How to complete this task
Quote the full listing word for word.

Dataset content
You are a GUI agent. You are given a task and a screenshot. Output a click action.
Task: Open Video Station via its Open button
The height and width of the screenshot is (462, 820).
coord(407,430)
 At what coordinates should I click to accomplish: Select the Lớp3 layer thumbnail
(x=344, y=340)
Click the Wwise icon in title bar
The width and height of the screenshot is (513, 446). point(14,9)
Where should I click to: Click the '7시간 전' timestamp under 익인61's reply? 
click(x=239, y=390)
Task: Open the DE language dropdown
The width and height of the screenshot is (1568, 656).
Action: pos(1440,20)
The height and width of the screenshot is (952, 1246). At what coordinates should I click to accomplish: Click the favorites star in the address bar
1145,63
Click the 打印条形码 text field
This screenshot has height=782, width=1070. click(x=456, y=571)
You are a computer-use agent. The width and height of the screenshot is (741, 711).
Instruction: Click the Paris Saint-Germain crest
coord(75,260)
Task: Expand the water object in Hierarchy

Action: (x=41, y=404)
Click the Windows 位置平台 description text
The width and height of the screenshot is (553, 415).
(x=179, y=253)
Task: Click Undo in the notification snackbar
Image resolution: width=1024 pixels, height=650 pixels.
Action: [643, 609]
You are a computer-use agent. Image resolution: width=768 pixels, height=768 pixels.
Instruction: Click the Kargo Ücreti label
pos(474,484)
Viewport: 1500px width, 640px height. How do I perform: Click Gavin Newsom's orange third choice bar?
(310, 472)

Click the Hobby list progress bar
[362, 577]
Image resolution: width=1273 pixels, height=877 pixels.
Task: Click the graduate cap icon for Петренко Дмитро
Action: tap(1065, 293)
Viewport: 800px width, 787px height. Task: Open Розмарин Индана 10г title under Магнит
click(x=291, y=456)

Solution for this task
You are a GUI agent. You are given a task and a screenshot. Output a click action.
Task: Open Video Station via its Open button
The height and width of the screenshot is (462, 820).
coord(407,430)
 At what coordinates should I click to accomplish: Select the Lớp3 layer thumbnail
(x=344, y=340)
Click the Wwise icon in title bar
The width and height of the screenshot is (513, 446). point(14,9)
Where should I click to: Click the '7시간 전' timestamp under 익인61's reply? 
click(x=239, y=390)
Task: Open the DE language dropdown
The width and height of the screenshot is (1568, 656).
Action: pos(1440,20)
The height and width of the screenshot is (952, 1246). At what coordinates should I click to accomplish: Click the favorites star in the address bar
1145,63
Click the 打印条形码 text field
This screenshot has height=782, width=1070. click(x=456, y=571)
You are a computer-use agent. The width and height of the screenshot is (741, 711).
Instruction: Click the Paris Saint-Germain crest
coord(75,260)
Task: Expand the water object in Hierarchy

Action: (x=41, y=404)
Click the Windows 位置平台 description text
The width and height of the screenshot is (553, 415).
(x=179, y=253)
Task: Click Undo in the notification snackbar
Image resolution: width=1024 pixels, height=650 pixels.
Action: [643, 609]
You are a computer-use agent. Image resolution: width=768 pixels, height=768 pixels.
Instruction: Click the Kargo Ücreti label
pos(474,484)
Viewport: 1500px width, 640px height. How do I perform: Click Gavin Newsom's orange third choice bar?
(310, 472)

Click the Hobby list progress bar
[362, 577]
Image resolution: width=1273 pixels, height=877 pixels.
Task: Click the graduate cap icon for Петренко Дмитро
Action: tap(1065, 293)
Viewport: 800px width, 787px height. Task: Open Розмарин Индана 10г title under Магнит
click(x=291, y=456)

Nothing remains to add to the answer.